NIGHTBREED

I wasn’t a fan of Nightbreed when it was released in 1990. It’s been 30 years, so I figured, let’s give it another shot.

I was excited during its initial marketing campaign. We were introduced to the various monsters via a center-spread advertisement in issues of “Sandman” and “John Constantine” comic books. It looked promising: here was another Clive Barker vision, like Hellraiser before it, thumbing his nose at the cinematic tradition of keeping creatures in shadows and displaying them out in the light in all their sinister glory. 

The story is intriguing enough: handsome, Calgarian Boone is seeking behavior therapy for his detailed nightmares of murder and mayhem; they call him to a mythical city called Midian (a Jerusalem of sorts for monsters). His psychotherapist (played to the nines by David Cronenberg) uses Boone’s therapy tapes as a scapegoat for his own killing spree (he’s a masked serial murderer on his off-hours) and targets him to the authorities. One thing leads to another, and Boone finds himself in the wilds of Northern Alberta in Midian, found under a weird, gothic graveyard, and congregating with the Tribes of the Moon (monsters and super-powered freaks) hiding from the cruel persecution of mankind.

Clive Barker said he wanted to make the “Star Wars of horror” and the film is rife with Joseph Campbell and religious symbology: Boone as the Christ figure; Cronenberg as a forked-tongue Devil nudging mankind to eradicate the Chosen few. The concept is great. The execution isn’t. 
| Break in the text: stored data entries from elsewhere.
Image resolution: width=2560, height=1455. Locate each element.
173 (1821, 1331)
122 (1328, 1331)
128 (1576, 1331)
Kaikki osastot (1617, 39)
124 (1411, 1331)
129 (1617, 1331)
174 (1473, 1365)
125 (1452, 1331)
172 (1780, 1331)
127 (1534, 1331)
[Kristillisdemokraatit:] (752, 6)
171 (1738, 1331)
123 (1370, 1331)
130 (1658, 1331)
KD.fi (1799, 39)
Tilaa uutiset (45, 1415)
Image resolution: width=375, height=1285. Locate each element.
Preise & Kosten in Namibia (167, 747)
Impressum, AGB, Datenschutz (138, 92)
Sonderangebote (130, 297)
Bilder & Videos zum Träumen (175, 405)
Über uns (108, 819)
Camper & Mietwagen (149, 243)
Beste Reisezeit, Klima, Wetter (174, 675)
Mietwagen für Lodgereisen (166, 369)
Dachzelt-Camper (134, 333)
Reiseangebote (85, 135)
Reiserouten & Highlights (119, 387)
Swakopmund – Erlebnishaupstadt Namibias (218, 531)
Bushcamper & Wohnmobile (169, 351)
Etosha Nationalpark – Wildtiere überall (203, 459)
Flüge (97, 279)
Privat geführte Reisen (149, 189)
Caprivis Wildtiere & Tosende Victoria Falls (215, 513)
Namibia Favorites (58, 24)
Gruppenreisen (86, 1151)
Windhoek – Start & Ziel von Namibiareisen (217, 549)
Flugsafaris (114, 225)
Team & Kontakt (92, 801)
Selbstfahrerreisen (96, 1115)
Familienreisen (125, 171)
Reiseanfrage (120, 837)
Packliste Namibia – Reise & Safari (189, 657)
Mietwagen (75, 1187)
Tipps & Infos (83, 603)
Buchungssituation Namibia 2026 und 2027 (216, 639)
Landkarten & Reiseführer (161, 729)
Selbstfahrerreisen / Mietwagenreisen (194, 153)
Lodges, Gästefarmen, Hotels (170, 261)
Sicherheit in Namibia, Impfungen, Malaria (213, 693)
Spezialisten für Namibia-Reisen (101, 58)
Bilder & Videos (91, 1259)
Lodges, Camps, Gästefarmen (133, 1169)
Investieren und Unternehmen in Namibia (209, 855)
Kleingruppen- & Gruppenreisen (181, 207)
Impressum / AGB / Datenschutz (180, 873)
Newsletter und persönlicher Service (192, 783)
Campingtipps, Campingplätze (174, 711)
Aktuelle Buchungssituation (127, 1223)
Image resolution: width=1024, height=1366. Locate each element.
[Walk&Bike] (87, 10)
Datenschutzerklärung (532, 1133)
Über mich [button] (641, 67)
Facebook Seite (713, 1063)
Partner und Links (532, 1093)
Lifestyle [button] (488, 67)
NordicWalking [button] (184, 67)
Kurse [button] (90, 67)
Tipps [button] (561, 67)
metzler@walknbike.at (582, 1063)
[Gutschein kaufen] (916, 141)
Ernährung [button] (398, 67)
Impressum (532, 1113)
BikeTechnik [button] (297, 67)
The monsters themselves aren’t that interesting. It’s difficult to find sympathy with them as they come across as either overly grotesque or sociopathic. And because there’s so many of them (and only so much run-time), we don’t actually get to understand who they are; their deformity or power becomes their personality trait instead of their relationship to each other or Boone.

Worse yet is the tone. It’s all over the place. There’s barely any dread for a horror film (when there is, it’s due to Cronenberg’s character). There’s gravity in Boone’s journey, the bond he shares with his girlfriend, the mystery of what Midian is — and the dark nature of Cronenberg’s psychopath. But, again, the monsters are played too broad and stereotypical (like John Wick villains, they seem to know they’re stereotypes and have committed to the packaging). And the humans — the Albertan cops, the drunk priest, the rifle-wielding rednecks — holy shit, they are nothing but cartoonish at best. The final battle should have been a rousing push-back between David (the monsters) and Goliath (xenophobic humanity) instead of a hollow editing exercise. 

It’s a shame; I love most of Barker’s work put to screen: Hellraiser, Candyman, Midnight Meat Train, Book of Blood. It’s a shame Nightbreed falls into Rawhide Rex and Lord of Illusion territory.